Requirement: In this exercise, print only the lines from the line with "The height and" to the last line of the data below, inclusive. Any pictures should be left out.

The records:

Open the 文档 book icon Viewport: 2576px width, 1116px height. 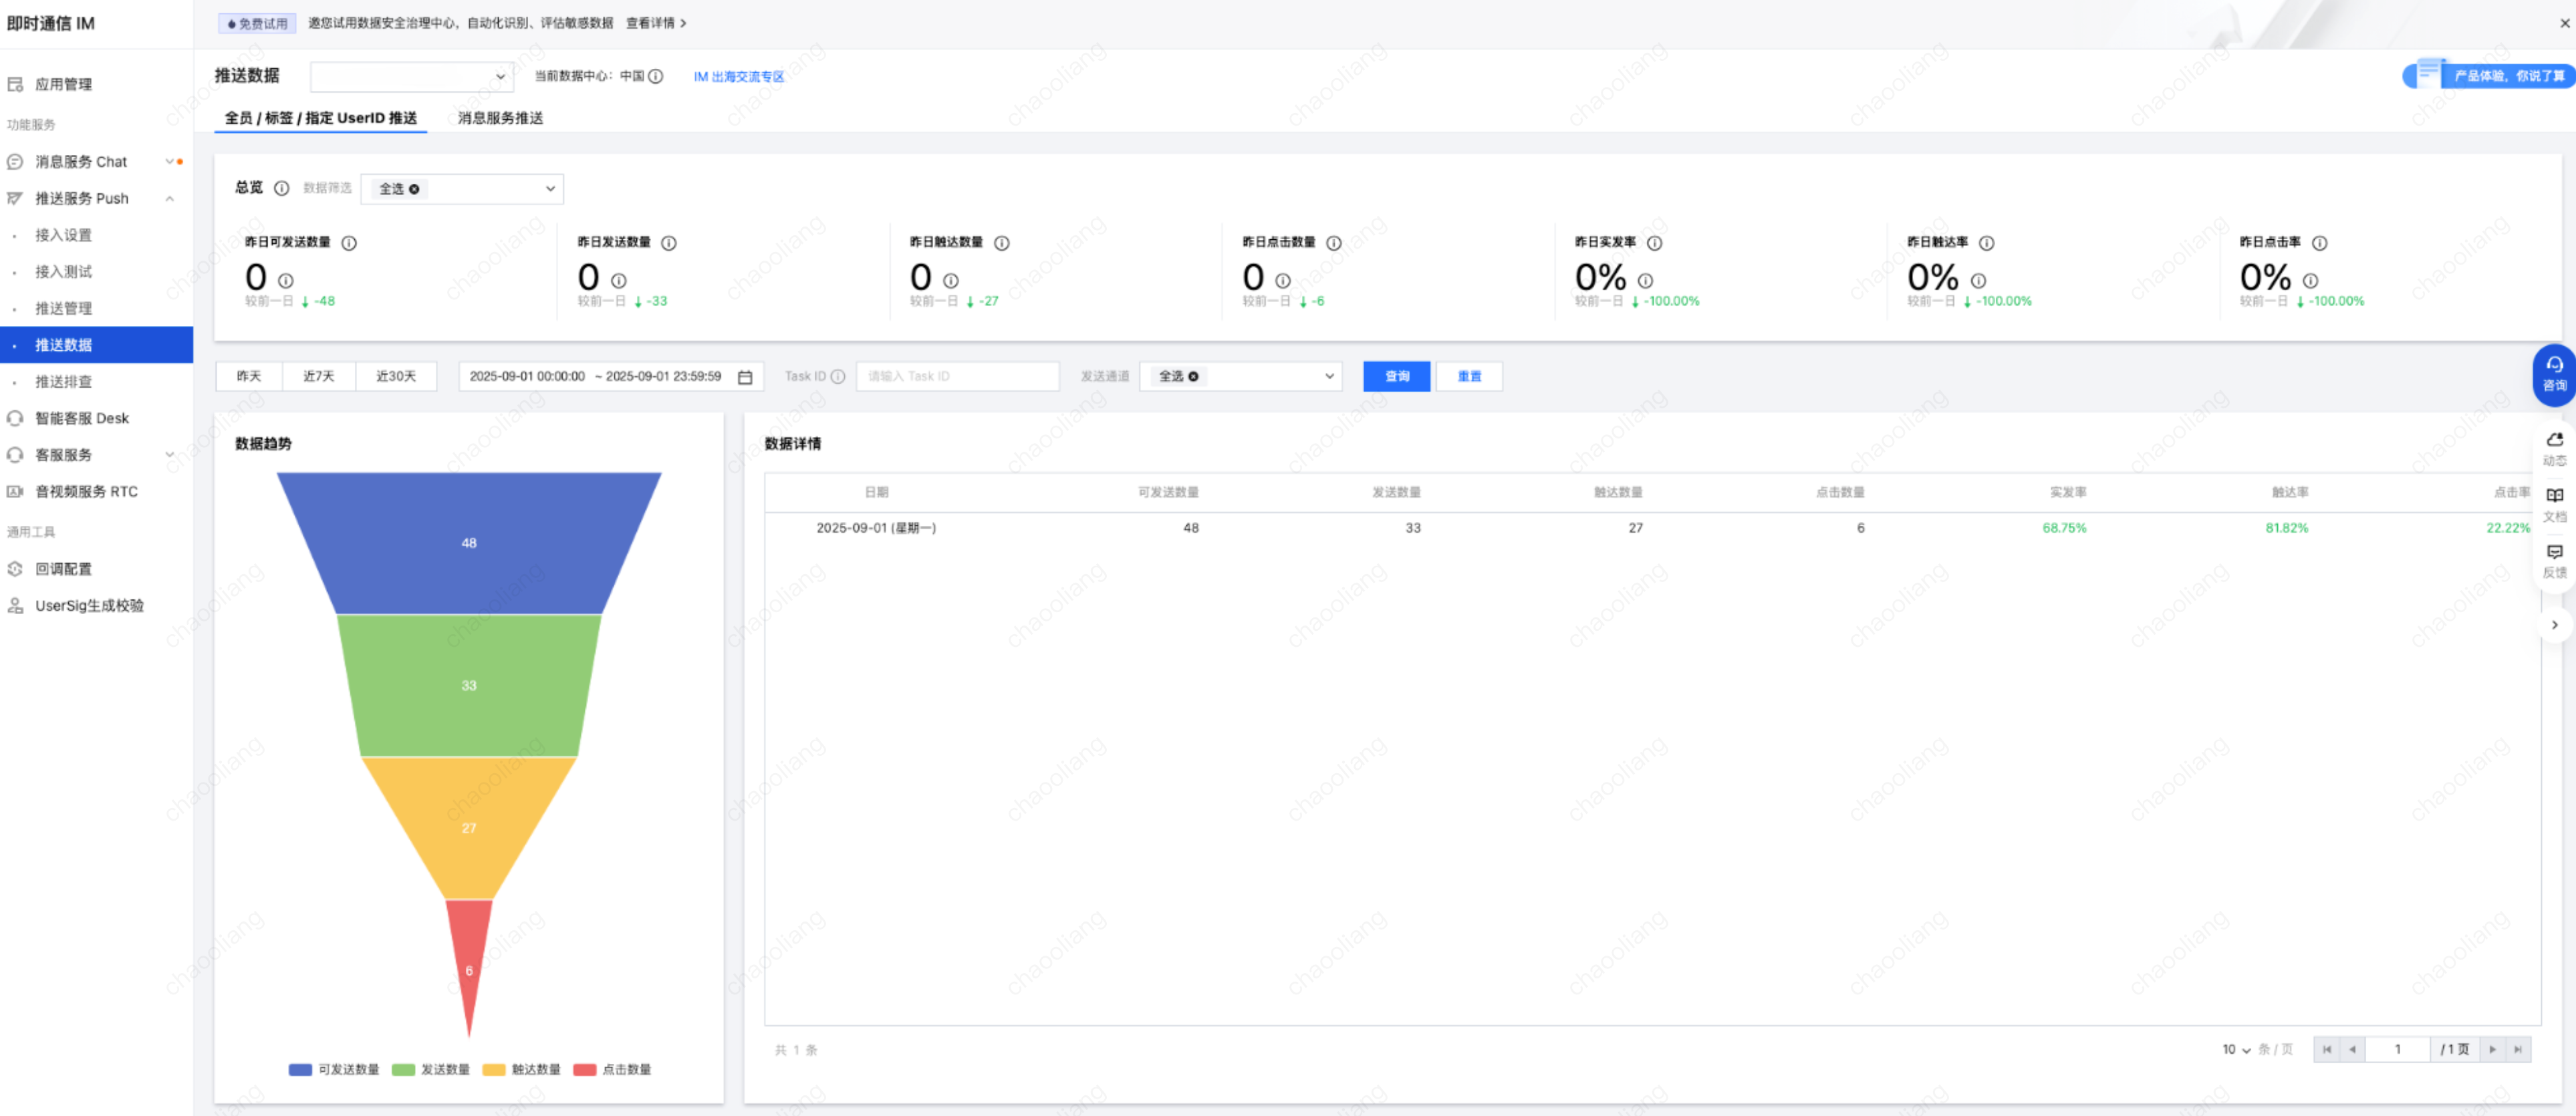2554,503
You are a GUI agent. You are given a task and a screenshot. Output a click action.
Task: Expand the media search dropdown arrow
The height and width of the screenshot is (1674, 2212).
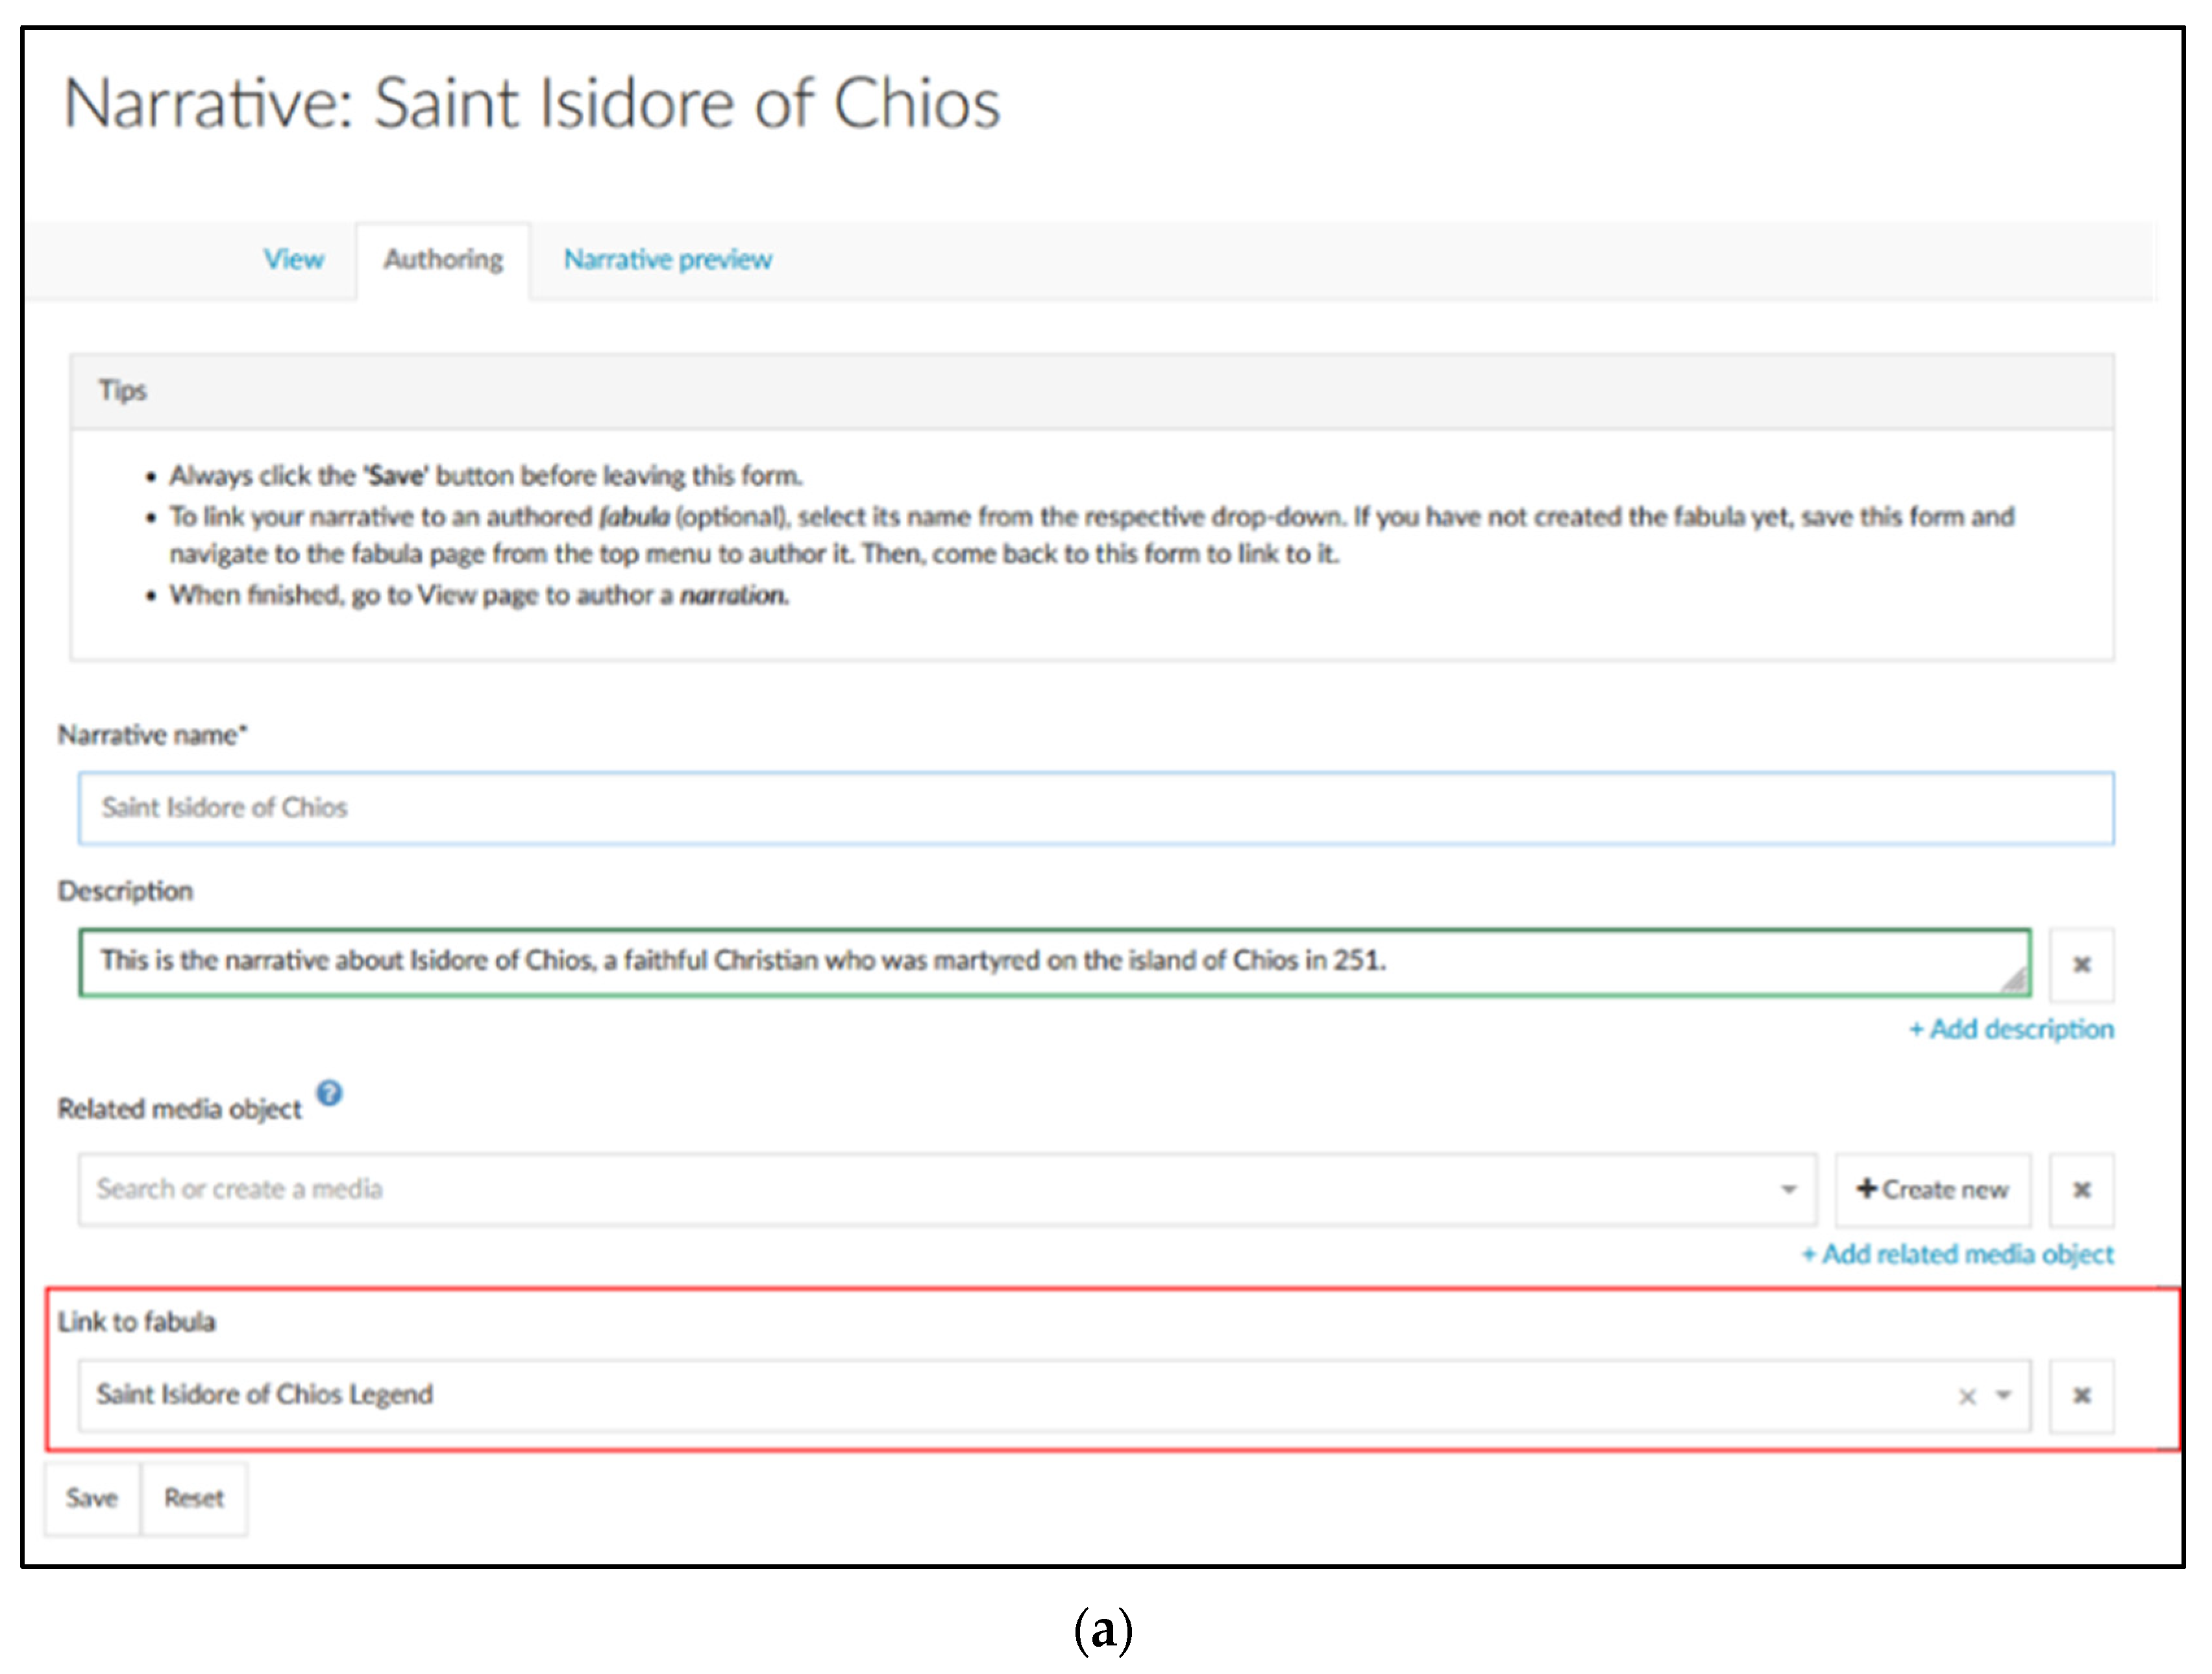[x=1788, y=1189]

Result of this exercise:
The height and width of the screenshot is (1674, 2212).
[x=1788, y=1189]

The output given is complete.